Scotus' skepticism, Feser says, is motivated by an emphasis on god's will over his intellect.

So radically free is God's will, in Scotus's view, that we simply cannot deduce from the natural order either His intentions or any necessary features of the things He created, since He might have created them in any number of ways, as His inscrutable will directed. Ockham pushes this emphasis on the divine will further, holding that God could by fiat have made morally obligatory all sorts of things that are actually immoral; for example, had He wanted to, He could have decided to command us to hate Him, in which case this is what would be good for us to do. Thus we are brought by Ockham to the idea that morality rests on completely arbitrary demands rather than rationally ascertainable human nature. (168)

But wait a second. If god created that human nature, couldn't he have created us with a different nature, which would rationally entail a different kind of morality? Couldn't god, for example, have made humans reproduce by laying a large amount of eggs ensuring that only a few could possibly be raised to adulthood instead of giving birth to live young? What principle prevents god from doing that? In other words, was god's choice in creating our nature the way it is at all arbitrary, or is there some logically necessary reason why he created our nature the way it is? If so, what's that logically necessary reason? If not, then our morality is ultimately arbitrary even if it logically entails from our nature, because our nature itself would be arbitrary.

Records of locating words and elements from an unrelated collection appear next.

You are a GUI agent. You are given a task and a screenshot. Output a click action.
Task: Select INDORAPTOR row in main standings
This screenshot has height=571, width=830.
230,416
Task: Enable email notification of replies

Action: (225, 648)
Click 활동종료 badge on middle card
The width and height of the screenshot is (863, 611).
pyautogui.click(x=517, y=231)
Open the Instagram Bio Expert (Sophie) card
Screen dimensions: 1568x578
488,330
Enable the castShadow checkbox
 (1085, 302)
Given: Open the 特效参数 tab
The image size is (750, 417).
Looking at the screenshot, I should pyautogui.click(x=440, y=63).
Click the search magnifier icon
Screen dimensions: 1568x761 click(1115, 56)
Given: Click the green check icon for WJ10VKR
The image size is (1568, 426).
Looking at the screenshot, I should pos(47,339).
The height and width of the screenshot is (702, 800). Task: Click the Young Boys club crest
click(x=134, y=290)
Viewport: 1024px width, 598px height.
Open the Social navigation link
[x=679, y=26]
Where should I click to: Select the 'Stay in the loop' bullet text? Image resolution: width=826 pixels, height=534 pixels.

Feser takes a long swipe at Hitchens' critique of Ockham's views that we cannot prove a first cause with the traits typically associated with theism—omnipotence, omnibenevolence, omniscience, etc., and deal with the "unanswerable question of who designed the designer or created the creator." (god is not Great, p. 71) But this was answered "long before Ockham was born" Feser states. (170) This may be so, but it would make little difference to the question of god's existence if A-T metaphysics ultimately fails to make a convincing case proving a first cause with typical theistic traits must exist, as I think it does. I do agree with Feser that Hitchens does not engage deeply with the metaphysical arguments for god. God is not Great doesn't set out to disprove the existence of god, it's primary goal is to show how religion poisons everything by critiquing religious history, belief, traditions, and institutions, especially the Abrahamic religions. And I think it does a damn good job doing so. But Feser is focused on the metaphysical arguments, which you're not going to get in great detail with Hitchens, who was best at showing how absurd, stupid, and harmful religion is.